One straight forward aspect of performance if caching, but that's for smaller result sets. If a result set is bigger than a certain configurable threshold the lazy iterator kicks in. This makes the query return very fast and each hit is examined and its node fetched lazily for each step in the iteration of the search result. This also has the side-effect that such big results won't be cached. The returned search result also has a known size which has the effect that the results doesn't need to be looped through in order to get the size, hence it's always fast.

To be able to implement this feature we've added a close method which must be called if the iteration of the result isn't looped through entirely (it closes automatically if the entire result is looped through).

[edit] Sorting

You can control the way results are sorted by taking advantage of lucenes sorting features. You can do this on any LuceneIndexService derivative with the overloaded getNodes method which also takes a sorting argument.

LuceneIndexService index = // your arbitrary LuceneIndexService
index.getNodes( "name", "wachowski", Sort.RELEVANCE );
// OR to sort by "name"
index.getNodes( "name", "wachowski", new Sort( new SortField( "name", SortField.STRING ) ) );

[edit] Caching

If your LuceneIndexService becomes a performance bottle neck you can enable caching for even faster lookups. The caching is implemented with a LRU cache so that only the most recently accessed results are in cache (by results I mean a result of a getNodes/getSingleNode query, not a single node). You can control the size of the cache (the maximum number of results) per index key. You're advised to enable your caching right after instantiation of your IndexService.

Caching will work well on smaller result sets, but in addition to this there's lazy search result iterators for big search results. These two features complement each other.

LuceneIndexService index = new LuceneIndexService( graphDb );

// This means that you enable caching for results for the key "name"
// and that the 100000 latest results will be cached for faster lookups
index.enableCache( "name", 100000 );

In performance critical areas such a cache can increase performance for lookups significantly.

Note that for the LuceneFulltextQueryIndexService, cache enabling is not supported, since cache overhead is too big.

[edit] Range queries

Using the fulltext search, you can even do range queries for Node properties along the lines of

IndexService index = new LuceneFulltextQueryIndexService( graphDb );
index.index( trinity, "name", "Trinity" );
index.index( neo, "name", "Neo" );
index.index( mouse, "name", "Mouse" );
index.index( morpheus, "name", "Morpheus" );

// This will return morpheus, mouse and neo
index.getNodes( "name", "[Morpheus TO Neo]" )

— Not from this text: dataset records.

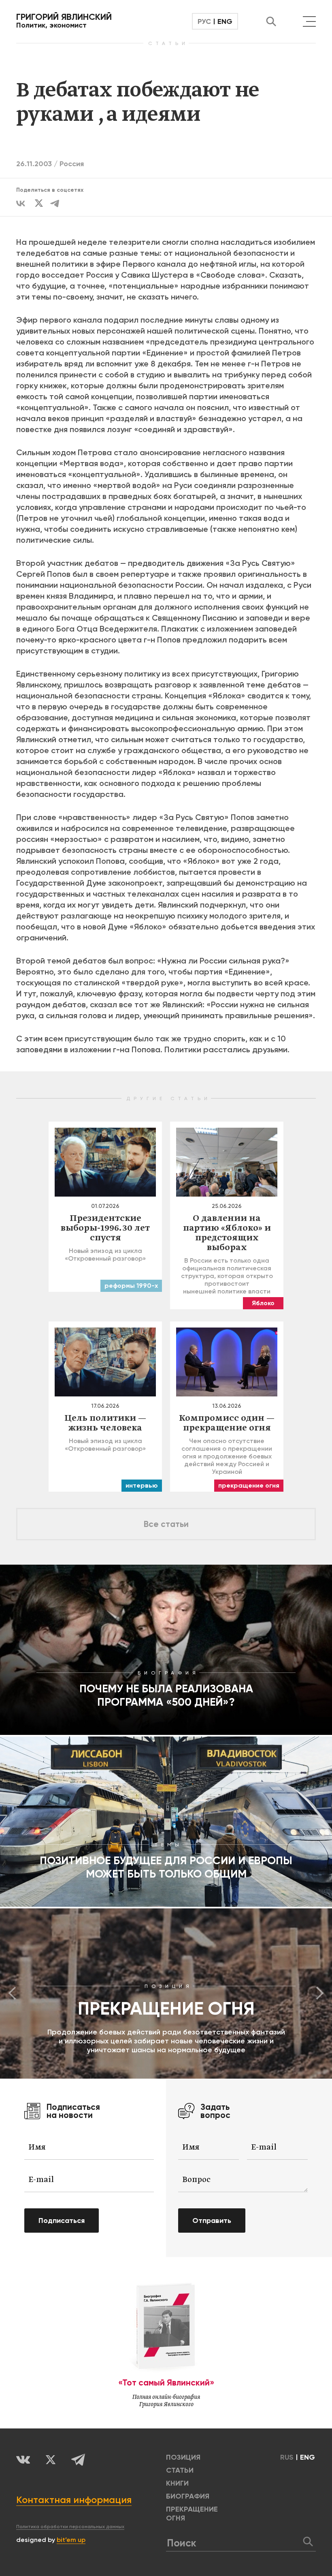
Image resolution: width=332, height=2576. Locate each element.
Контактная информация (74, 2499)
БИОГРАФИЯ (187, 2496)
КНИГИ (177, 2483)
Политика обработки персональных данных (70, 2526)
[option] (166, 1993)
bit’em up (71, 2540)
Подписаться (61, 2220)
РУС (204, 21)
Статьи (180, 2470)
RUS (287, 2457)
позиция (183, 2457)
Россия (72, 163)
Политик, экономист (64, 21)
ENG (224, 21)
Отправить (211, 2220)
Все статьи (166, 1524)
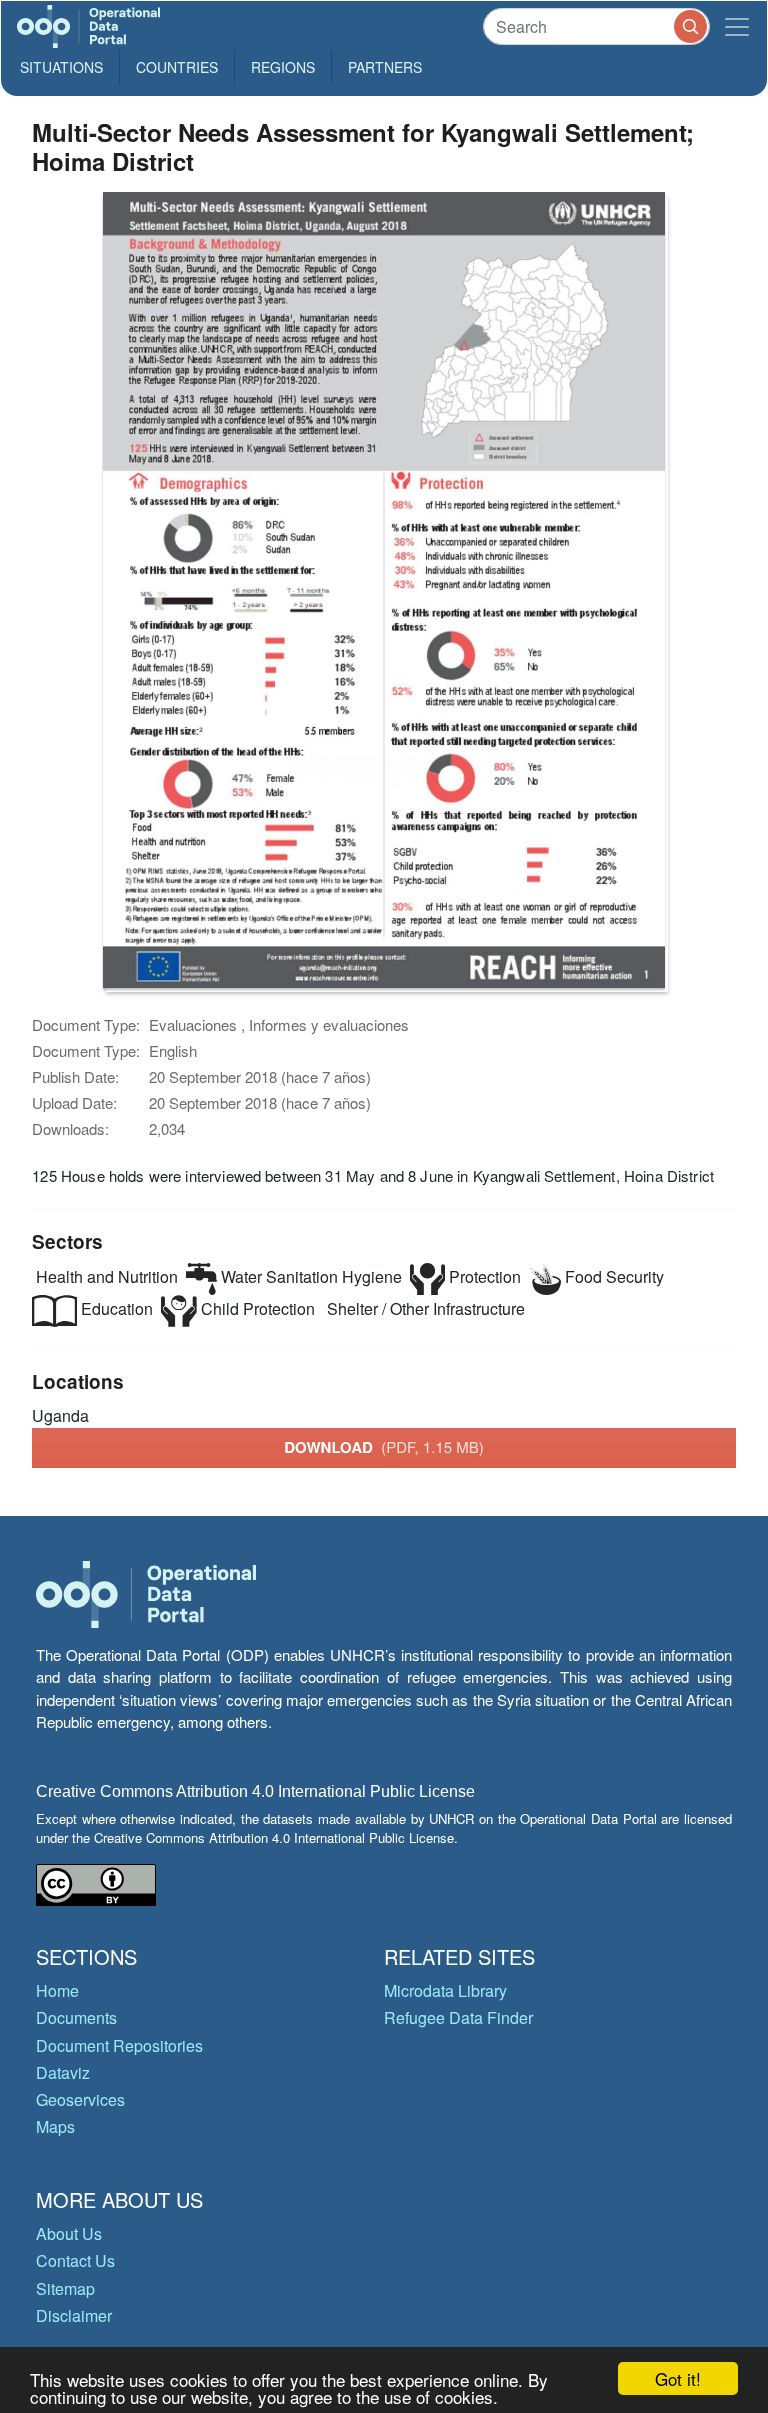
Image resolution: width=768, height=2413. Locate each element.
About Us (69, 2233)
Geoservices (80, 2099)
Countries (177, 67)
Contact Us (75, 2260)
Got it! (678, 2378)
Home (57, 1990)
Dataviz (63, 2072)
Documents (76, 2017)
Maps (55, 2126)
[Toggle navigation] (737, 26)
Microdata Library (445, 1990)
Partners (385, 67)
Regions (283, 67)
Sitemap (65, 2288)
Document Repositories (119, 2045)
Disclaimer (74, 2315)
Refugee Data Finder (458, 2017)
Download (384, 1447)
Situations (61, 67)
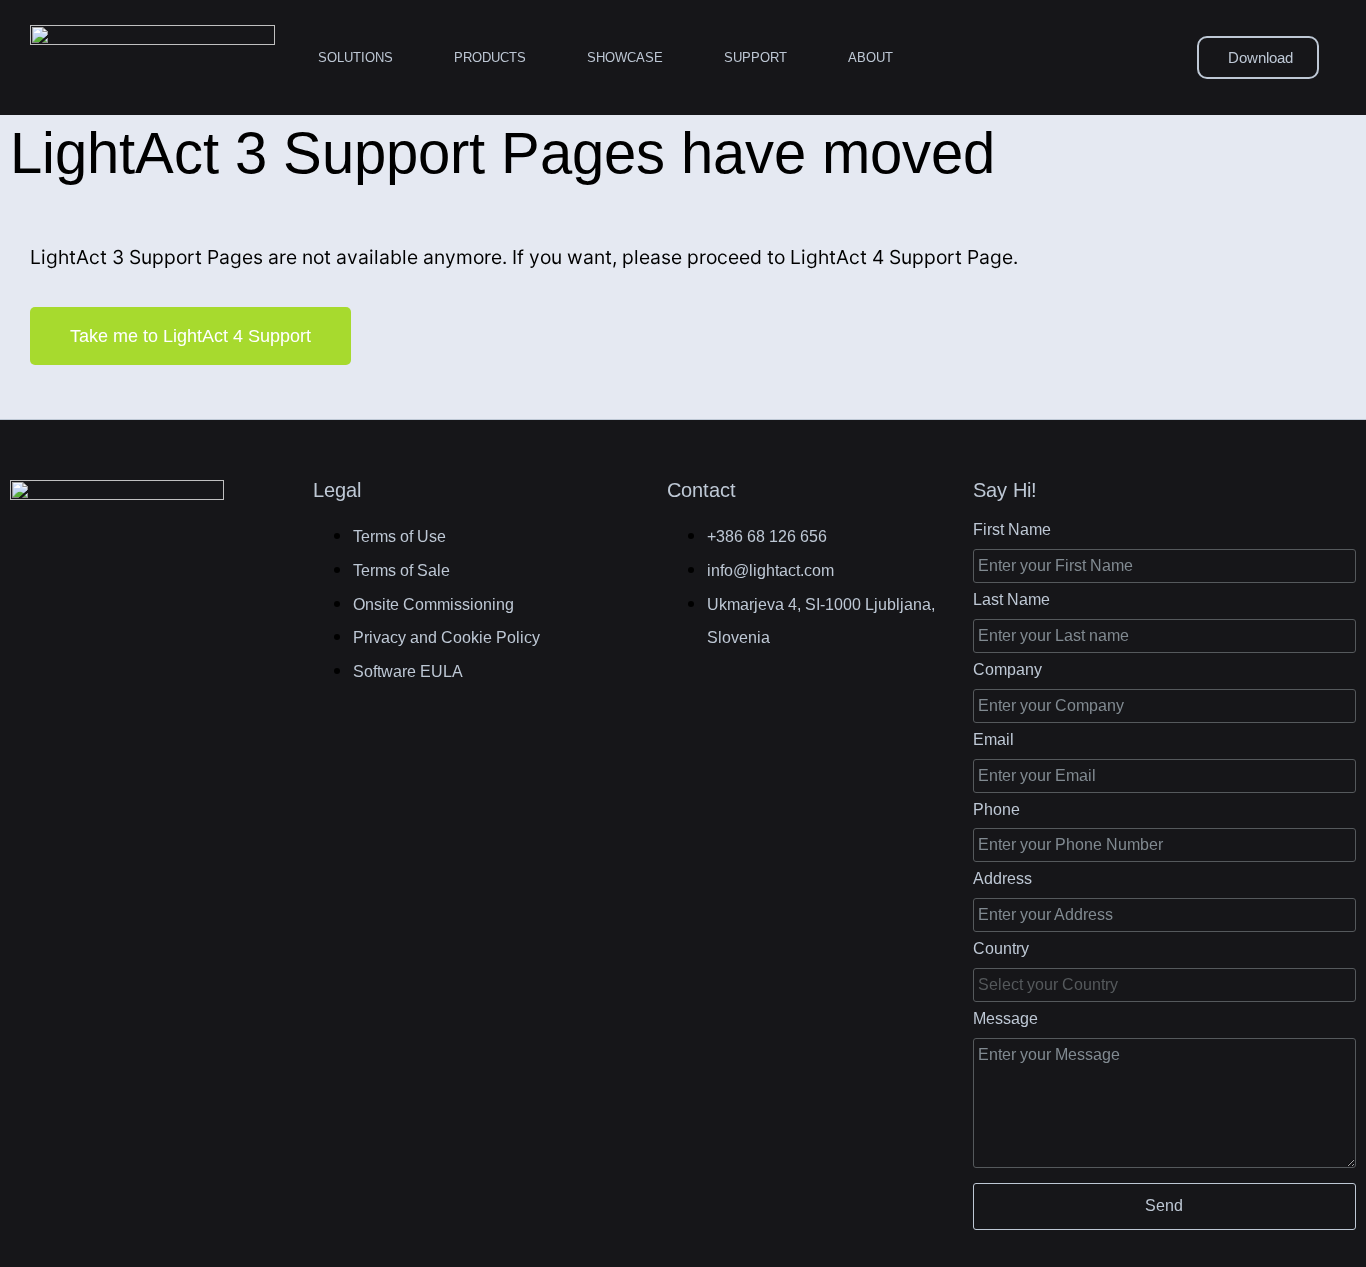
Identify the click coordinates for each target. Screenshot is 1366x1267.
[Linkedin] (79, 569)
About (870, 57)
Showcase (625, 57)
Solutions (355, 57)
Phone (996, 809)
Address (1002, 878)
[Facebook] (31, 569)
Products (490, 57)
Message (1005, 1018)
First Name (1012, 529)
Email (993, 739)
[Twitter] (128, 569)
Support (755, 57)
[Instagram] (176, 569)
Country (1001, 948)
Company (1007, 669)
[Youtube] (225, 569)
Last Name (1011, 599)
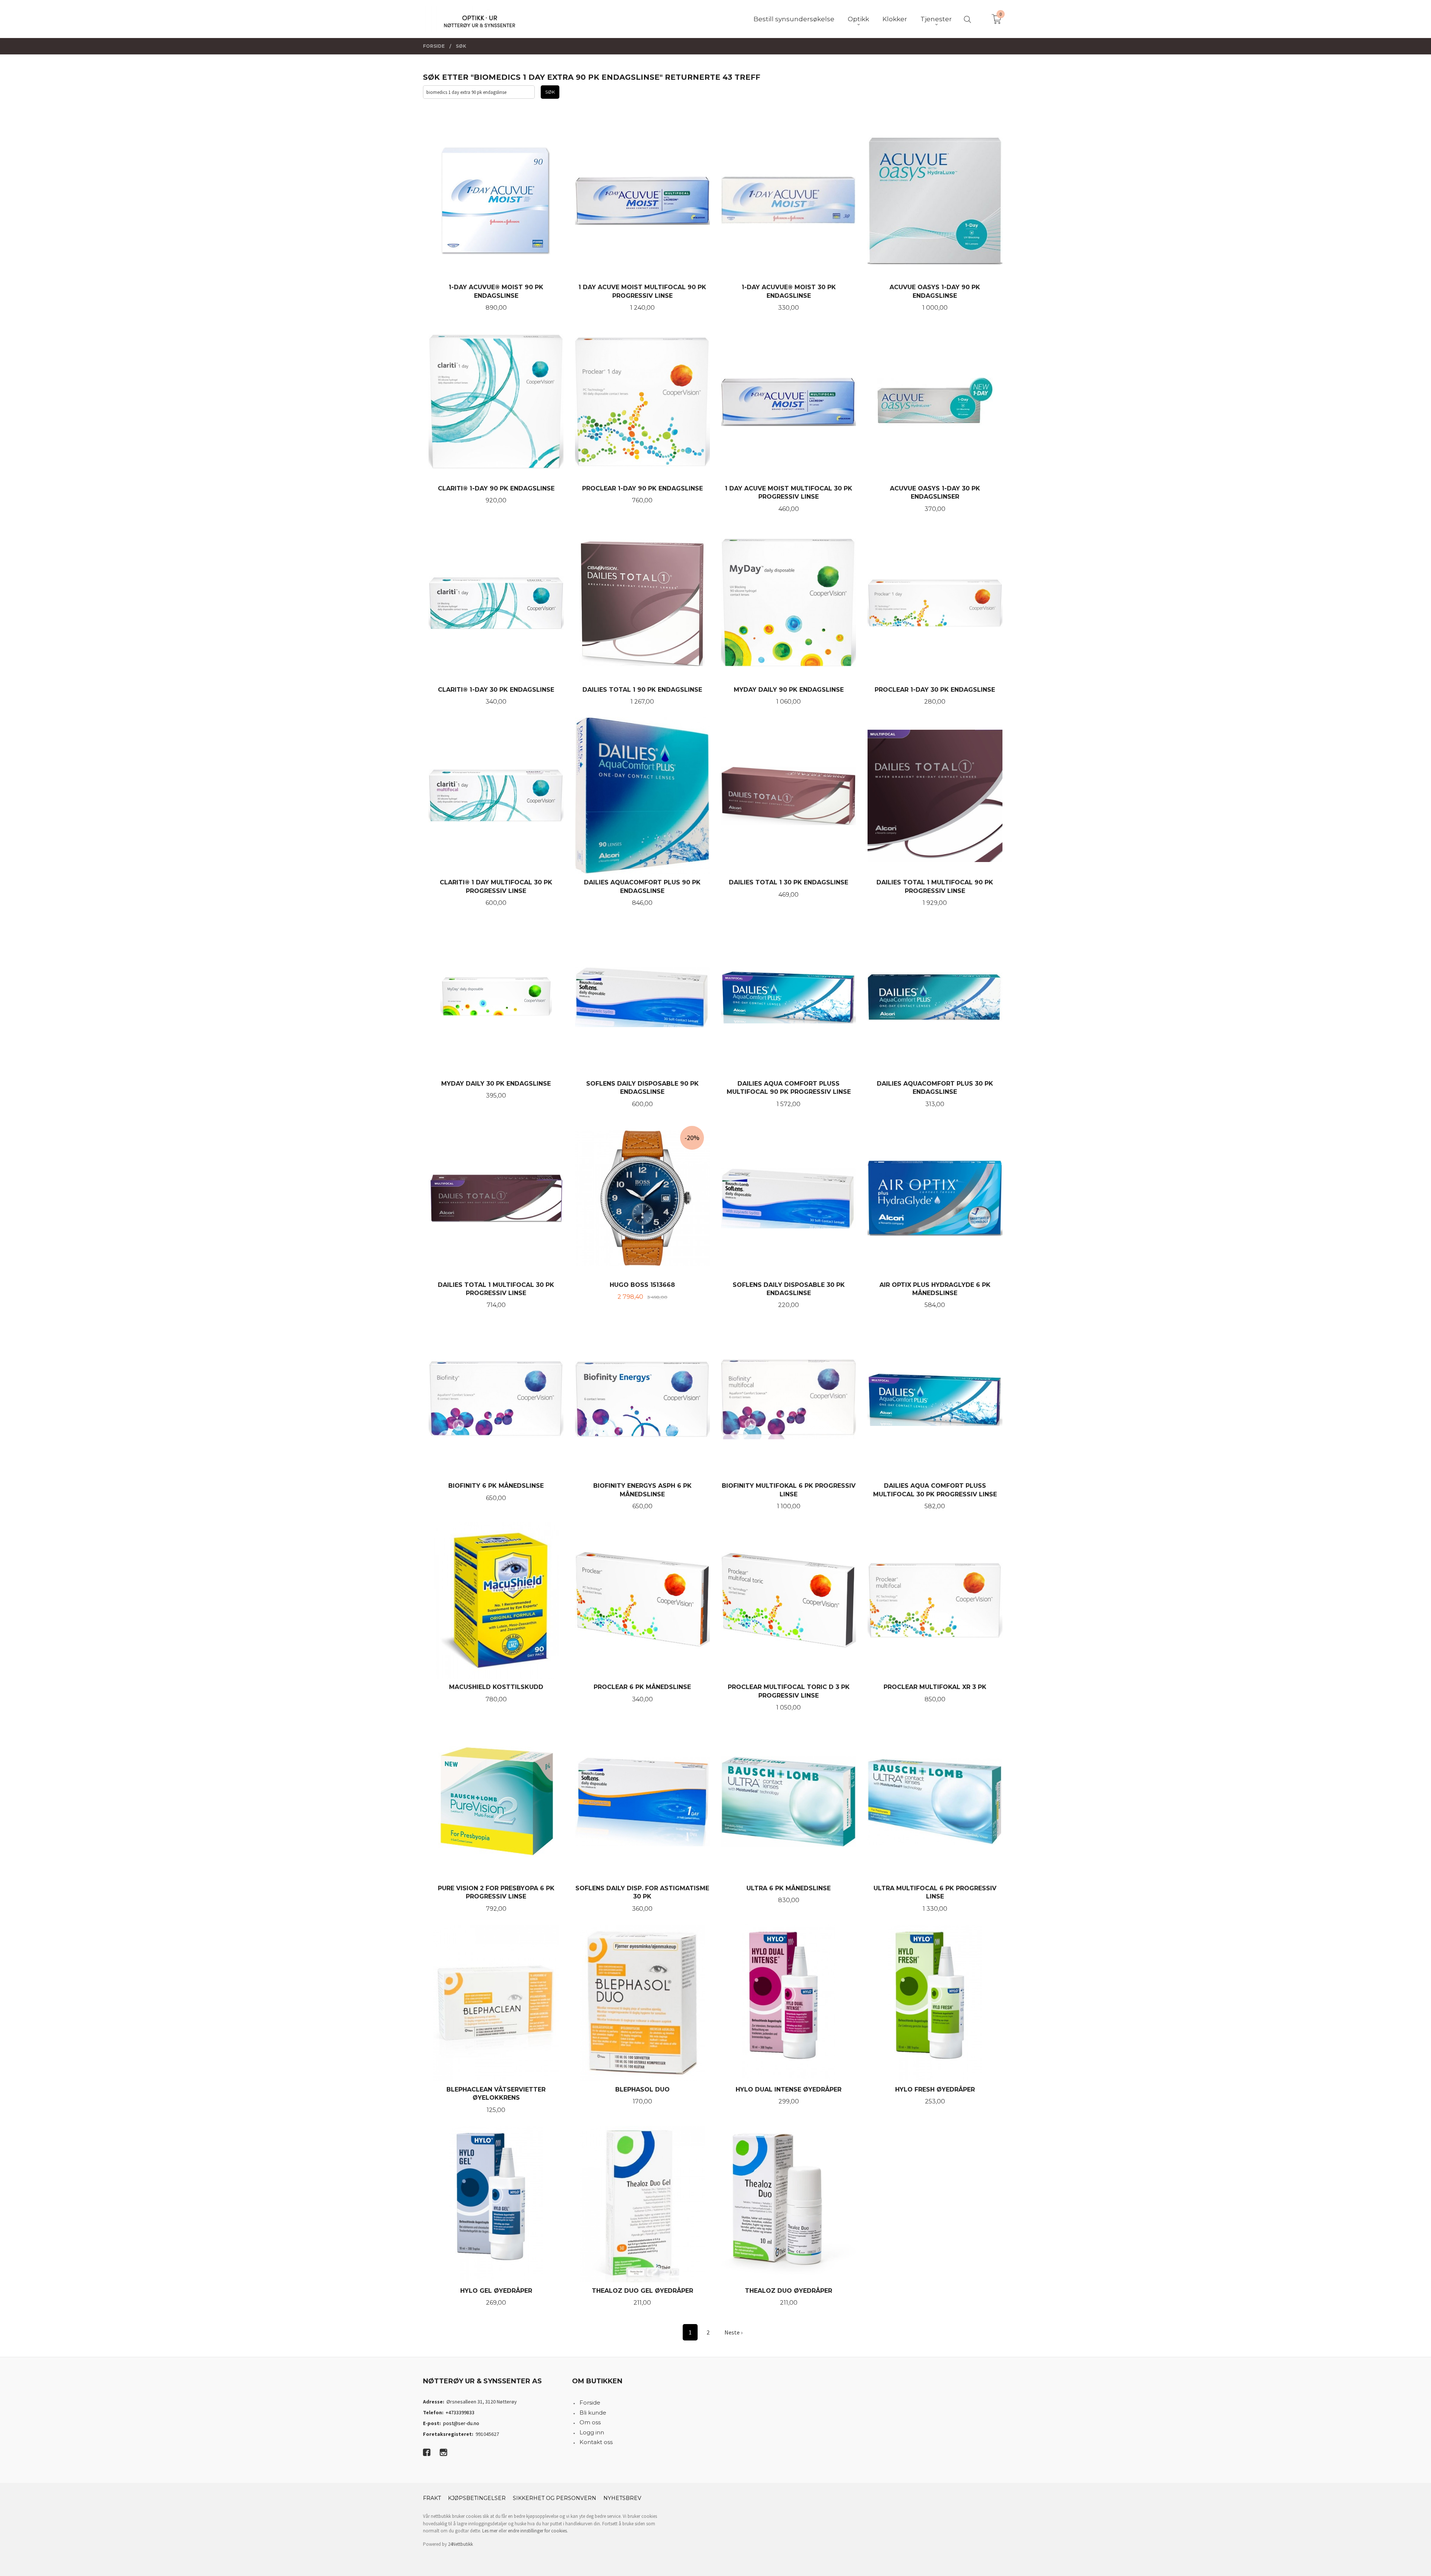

However, Lucene is treating all Integers as Strings, so

IndexService index = new LuceneFulltextQueryIndexService( graphDb );
index.index( myNode1, "someKey", 1 );
index.index( myNode2, "someKey", 2 );
index.index( myNode3, "someKey", 12 );
index.index( myNode4, "someKey", 21 );

// This will return myNode1, myNode2 and myNode3, NOT myNode4
index.getNodes( "someKey", "[1 TO 2]" );

To make lucene behave more like you'd expect when dealing with numerical values, please make use of padding i.e. adding zeros at the beginning of values. See more information.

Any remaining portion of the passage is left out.